The Darby properly, located on Highway 254, is approximately one-quarter mile from the Carson’s Comer junction of Highway 64 in Hickory County, Missouri. At the time of the taking, May 30, 1981, the 24.7 acre tract had 1550 feet of highway frontage and one homesite with the remainder of the land in pasture. The right-of-way covers 3.03 acres and crosses the square track diagonally, beginning in the S.E. comer of the property.

*515At the trial one expert witness for the plaintiff and two expert witnesses for the defendant testified that the highest and best use of the land was for commercial use along the highway frontage and residential development for the remaining acreage. Each witness opined a fair market value of the property before and after the taking to determine the damages. Each witness testified to comparative sales and to their similarities with the subject tract.

The single question presented on appeal is: Whether the defendants introduced competent evidence of the fair market value of the subject tract before and after the taking of the power line right-of-way? The appellant charges both of the defendants’ expert witnesses used improper methods for valuating the damages and as such, their testimony was incompetent. The appellant contends the only competent evidence was introduced by their expert witness and therefore the jury award in excess of the plaintiff’s expert opinion should be set aside or a new trial should be granted. If this contention was true, we would be compelled to find for the appellant because “undisputed expert testimony ... is to be accepted as conclusive by the trier of fact.” Phillips v. Union Electric Company, 350 S.W.2d 432, 437 (Mo.App.1961).

The appellant charges the defendants’ expert witnesses solely utilized the “lot method” or capitalized development method in appraising the damages caused by the taking of the power line right-of-way. This method assigns value to land as if it was developed (capitalized) and subdivided into saleable lots. See 4 Nichols, Eminent Domain § 12.3142[l][a], p. 12-337 (3d ed. 1985); and is merited only in unique circumstances. State ex rel State Highway Commission v. Riss, 432 S.W.2d 193, 198 (Mo.1968). If the “lot method” was used to the exclusion of all other methods it would be a violation of the principles enunciated in In re Armory Site in Kansas City, 282 S.W.2d 464 (Mo.1955); State, ex rel. State Highway Commission v. Williamsville Stone Co., Inc., 622 S.W.2d 407 (Mo.App.1981).

This gives a future developed value of the tract and is improper for the determination of the present value. The measure of damages for the taking is to be determined as of the time of the taking. City of St. Louis v. Paramount Shoe Mfg. Co., 237 Mo.App. 200, 168 S.W.2d 149, 153 (1943); State ex rel. State Highway Commission v. Day, 226 Mo.App. 884, 47 S.W.2d 147, 149 (1932). Therefore it follows that if the expert witness computed the present value solely by determining the number of lots and multiplied that number by the lots’ contemplated selling price in the future, it would be erroneous even if the development expenses and other selling expenses were deducted. Williamsville Stone, supra at 409.

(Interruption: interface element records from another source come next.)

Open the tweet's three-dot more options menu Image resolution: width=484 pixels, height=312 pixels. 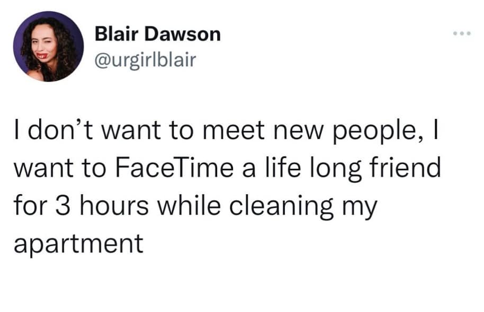coord(461,34)
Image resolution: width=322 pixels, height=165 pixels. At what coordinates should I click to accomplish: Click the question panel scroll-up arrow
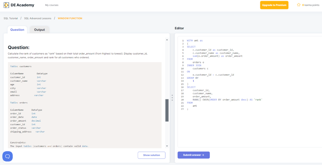(x=167, y=40)
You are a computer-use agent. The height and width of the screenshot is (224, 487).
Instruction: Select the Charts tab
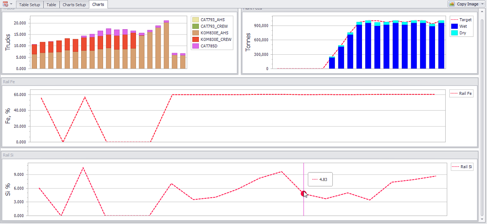point(98,4)
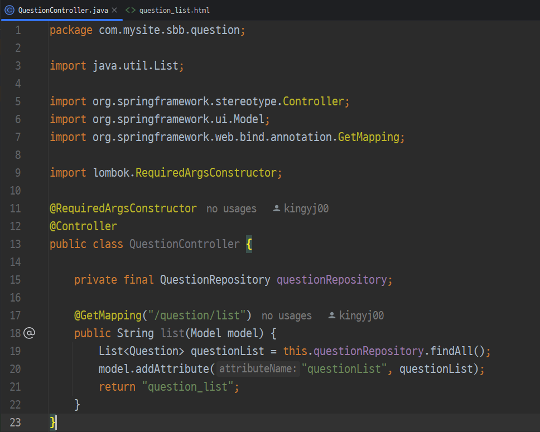Open the 'no usages' hint above the list method
The height and width of the screenshot is (432, 540).
tap(287, 315)
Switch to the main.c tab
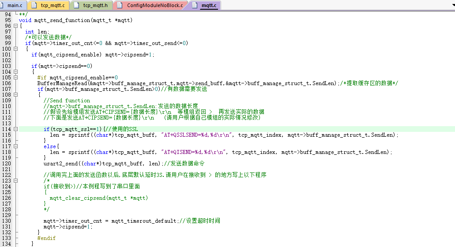This screenshot has height=247, width=455. (15, 5)
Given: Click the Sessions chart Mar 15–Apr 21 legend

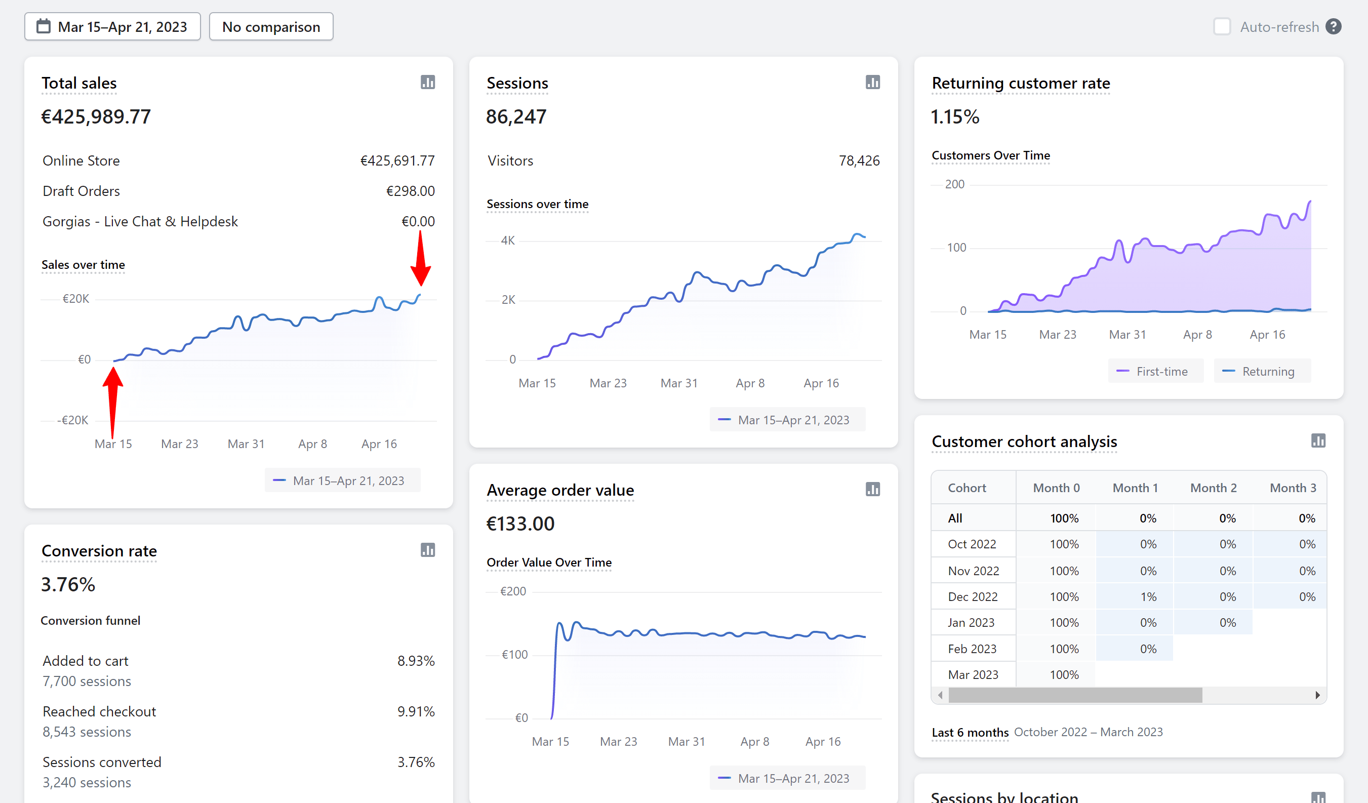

In Williamsville Stone, supra at 409, the appraiser for the property owners calculated, for valuation purposes, the number of available lots which could be subdivided from the property and considered their value. However, the appellants did not establish that he stopped there and used that method as a present value, rather than using it “in arriving” at his evaluation, and therefore his testimony was admissible. Id. at 409.

In the case at bar, to arrive at the damage value defendants’ witness Randy Mackey, as did the plaintiff’s witness, broke the parcel into commercial and residential tracts to evaluate it for its highest and best use. The witness described several parcels of land sold in the subject area, explaining similarities or differences which were considered in comparison with the subject tract. Disparity in size, location, development and the buyer’s stated purpose of the purchase was given consideration. The accepted rule for the valuation of unimproved land is to consider the land in its present condition as a whole with consideration given to enhancement in value due to the property’s adaptability to subdivision development. Williamsville Stone, at 409 quoting 4 Nichols, Eminent Domain § 12.3142[l][a], p. 12-356 (3d ed. 1980).

The defendants’ experts did consider the highest and best use of the land which the plaintiff endorsed as commercial and rural residential. The record reveals all experts valued the land for these purposes based *516on comparable sales data. The differences in the experts’ opinion appear to be based on the selectiveness of the sales each considered.

Defendants’ witness, Randy Mackey, a certified real estate appraiser, testified that he used the comparative sales method of evaluating the subject parcel to arrive at a value before and after the taking of the right-of-way to determine damages.

On direct examination Witness Mackey testified:

Q. Randy, how did you arrive at your opinion as to the before and after value?
A. I approached it using the market data approach.
Q. Now for the jury’s identification, what do you mean by market data approach?
A. I searched the general areas and talked to various people in the subject areas and located comparable properties that have sold. I took those properties, made allotments for various differences, and come [sic] up with approximate value for the subject.
Q. In other words, it's a comparable sales approach?
A. Yes.

The measure of just compensation to which the owner of land is entitled to receive, is not the value of the land at some future date after it has been improved at considerable cost to make it usable for a purpose for which he claims it to be reasonably adaptable. In re Armory, supra, at 472 citing The Sedalia, Warsaw & Southern Ry. Co. v. Abell, 18 Mo.App. 632 (1885); 4 Nichols, Eminent Domain (3rd ed.) § 12.3142. The jury may consider uses of the land for which it is reasonably suitable, having regard to the existing business wants of the community, or such as may be reasonably expected in the future. Missouri Pac. Ry. Co. v. Porter, 112 Mo. 361, 20 S.W. 568, 569 (1892); Metropolitan Street Ry. Co. v. Walsh, 197 Mo. 392, 94 S.W. 860, 868 (1906).

Witness Mackey’s testimony was found competent by the trial judge and we find no abuse of discretion. See O’Laughlin v. Barstow, 654 S.W.2d 95, 97 (Mo.App.1983); Keller v. International Harvester, Corp., 648 S.W.2d 584, 588 (Mo.App.1983).

We do not find the defendants’ expert placed a present value on the subject tract based solely on future development but that the witness valued the property based on its reasonably adaptable use. This is permissible. It is well settled that if land is so situated that it is actually available for building purposes, its value for such purposes may be considered, even if it is used as a farm or is covered with brush and boulders. State ex rel. State Highway Commission v. Gann, 407 S.W.2d 898, 901 (Mo.1966).

Having addressed the testimony of one of the defendants’ expert witnesses we need not inquire into the admissibility or competency of the other witness. Sufficient competent evidence was presented before the jury to enable them to properly assess damages due to the taking of the power line right-of-way.

PREWITT, C.J., MAUS and CROW, JJ., and GARY A. FENNER, Special Judge, concur.